• Exercise prompt:
Because only the text is wanted, repeat the records below exactly and omit the pictures.

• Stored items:
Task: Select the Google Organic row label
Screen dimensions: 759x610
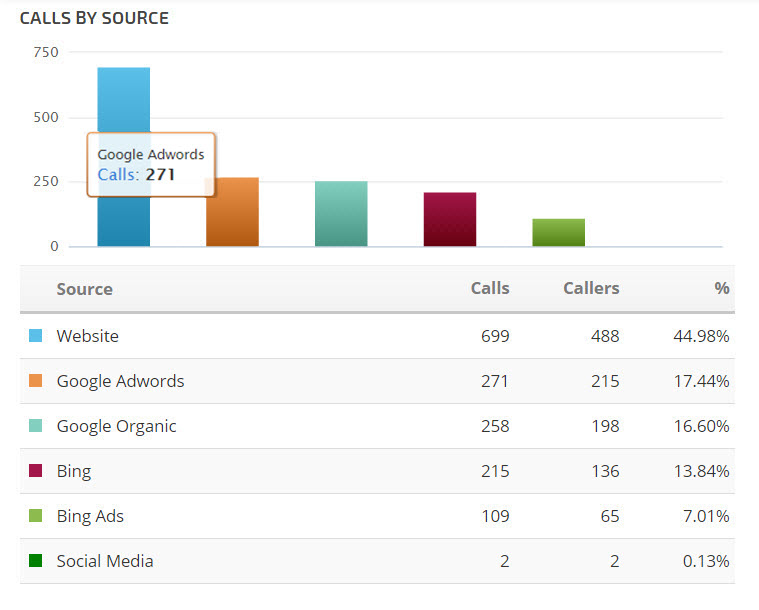Action: (117, 426)
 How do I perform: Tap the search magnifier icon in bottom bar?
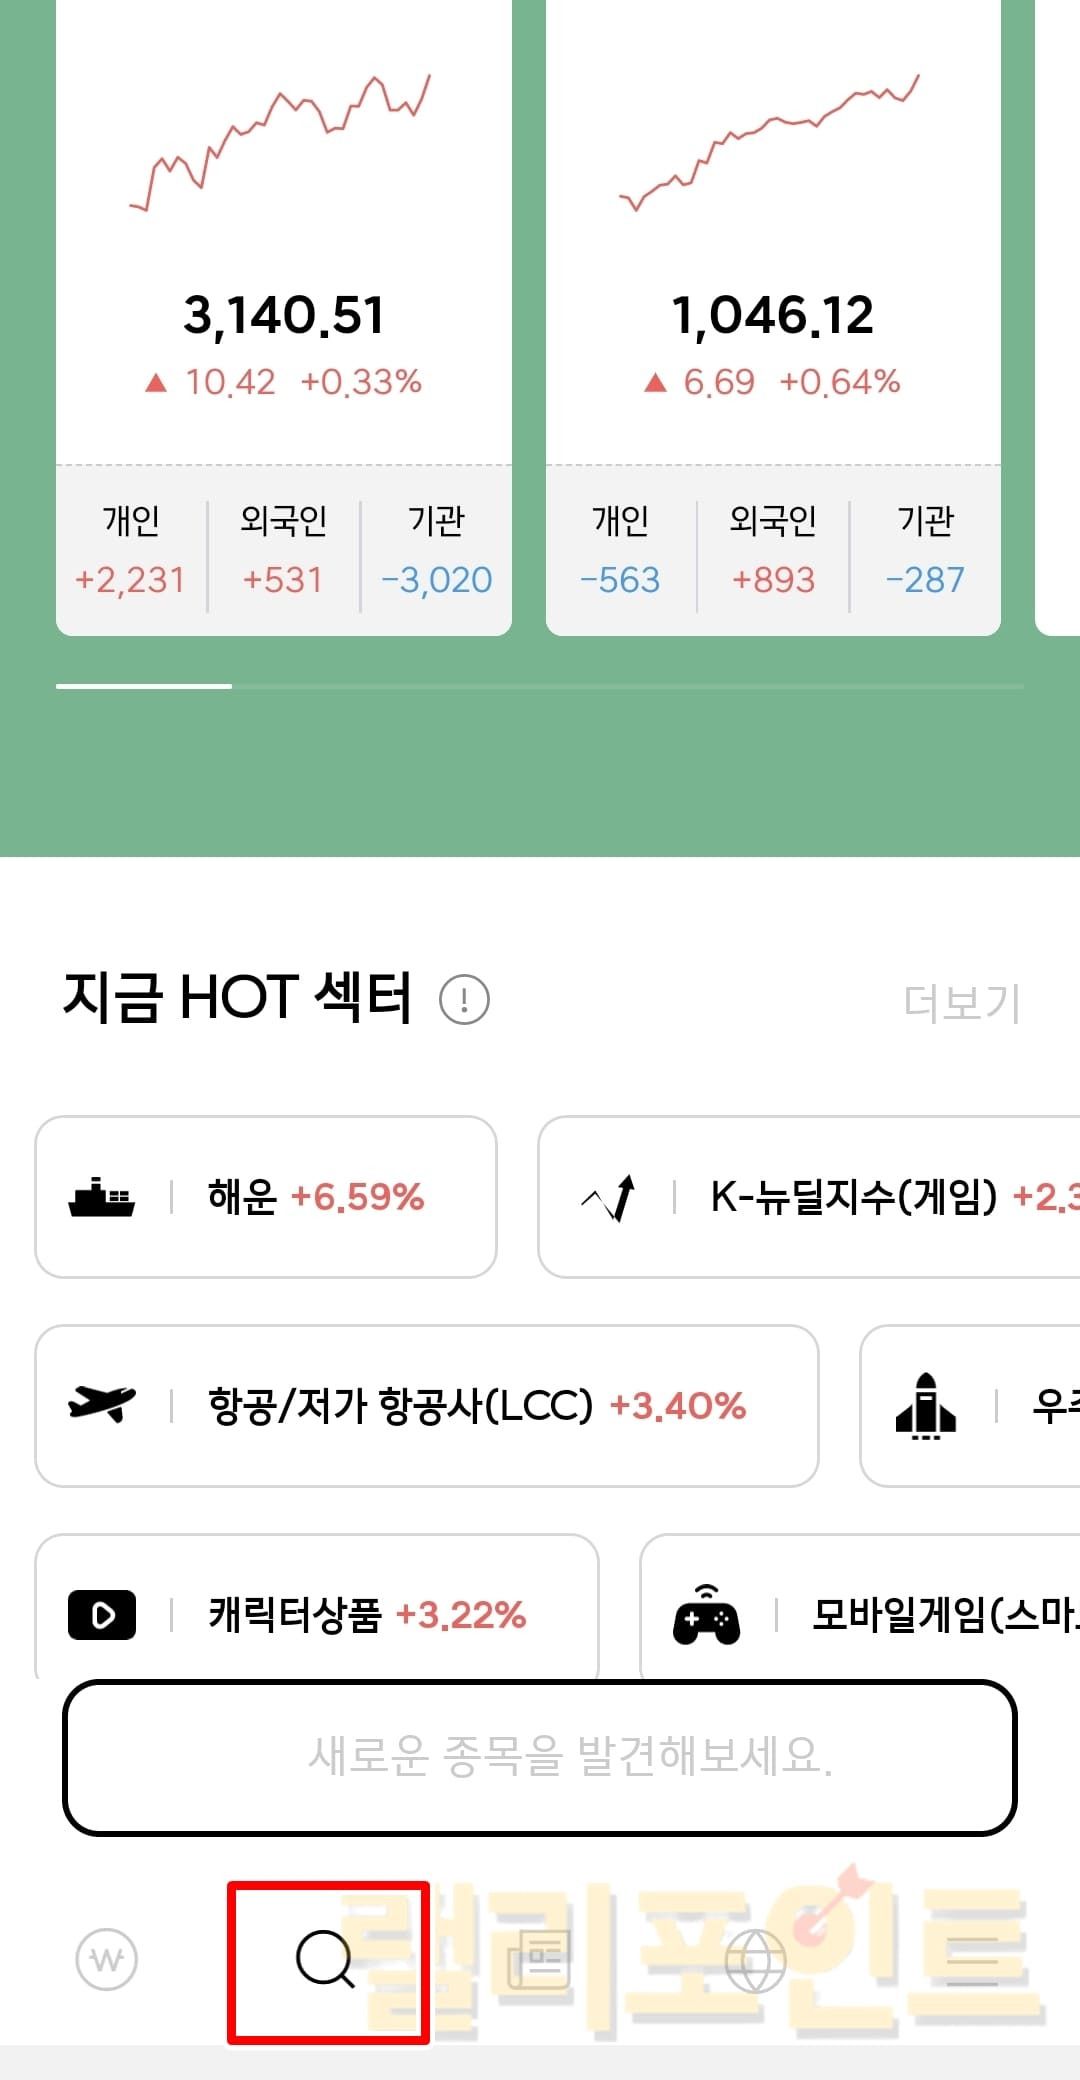(326, 1960)
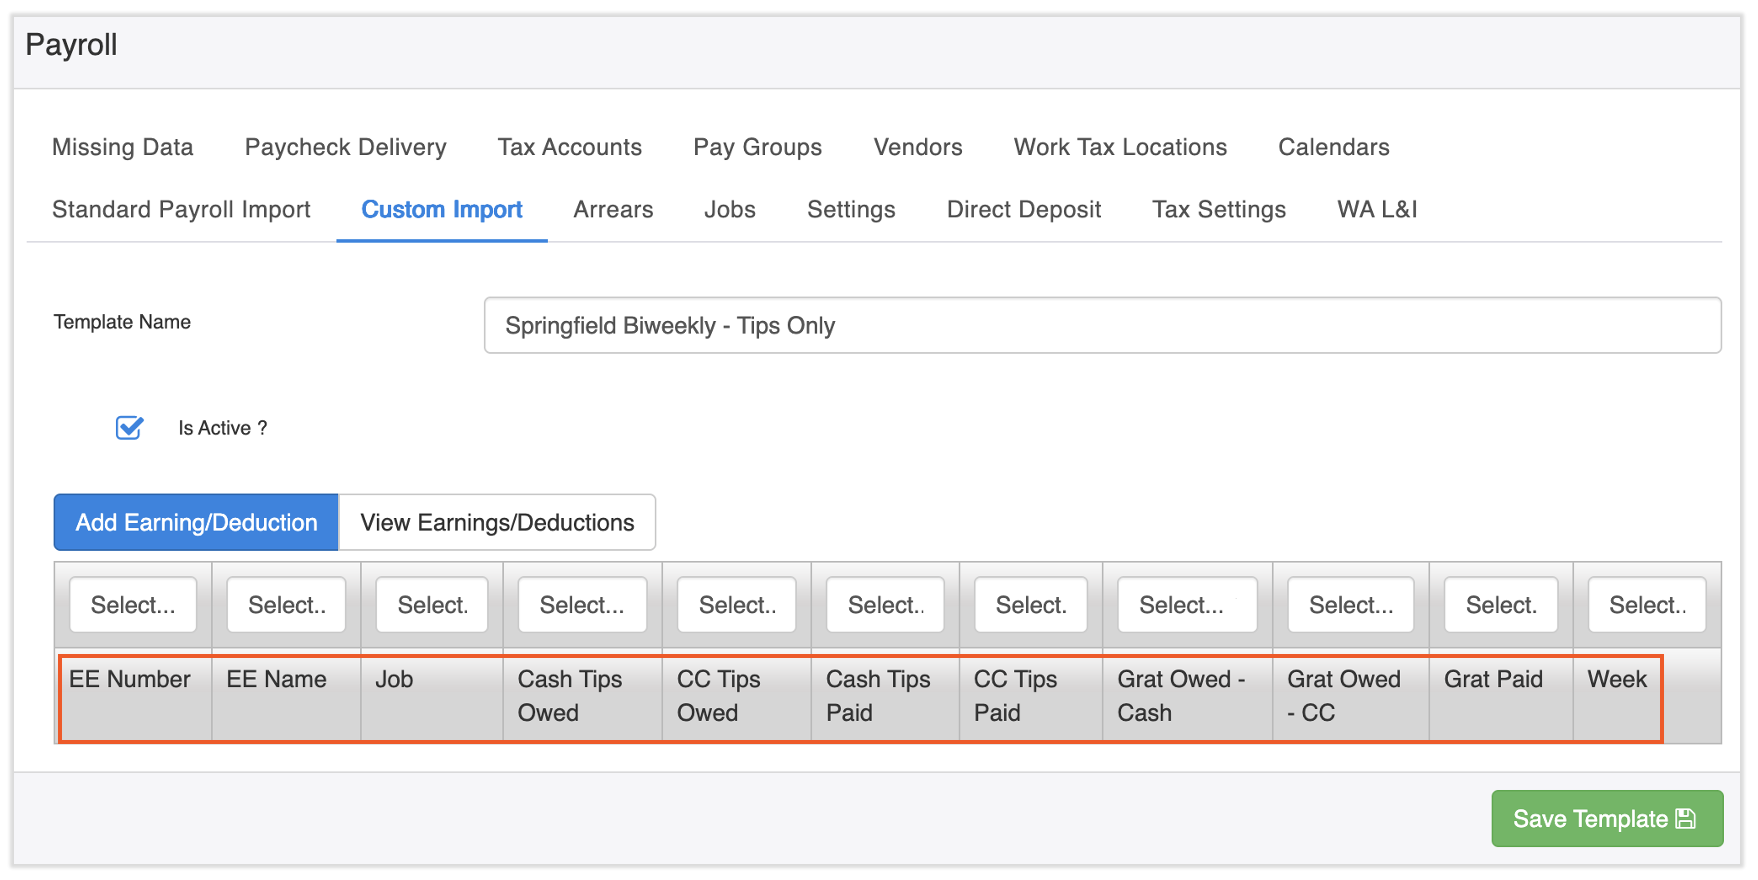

• Answer space:
Task: Select the Google Organic row label
Screen dimensions: 759x610
Action: (117, 426)
 How do I perform: Tap the search magnifier icon in bottom bar?
(326, 1960)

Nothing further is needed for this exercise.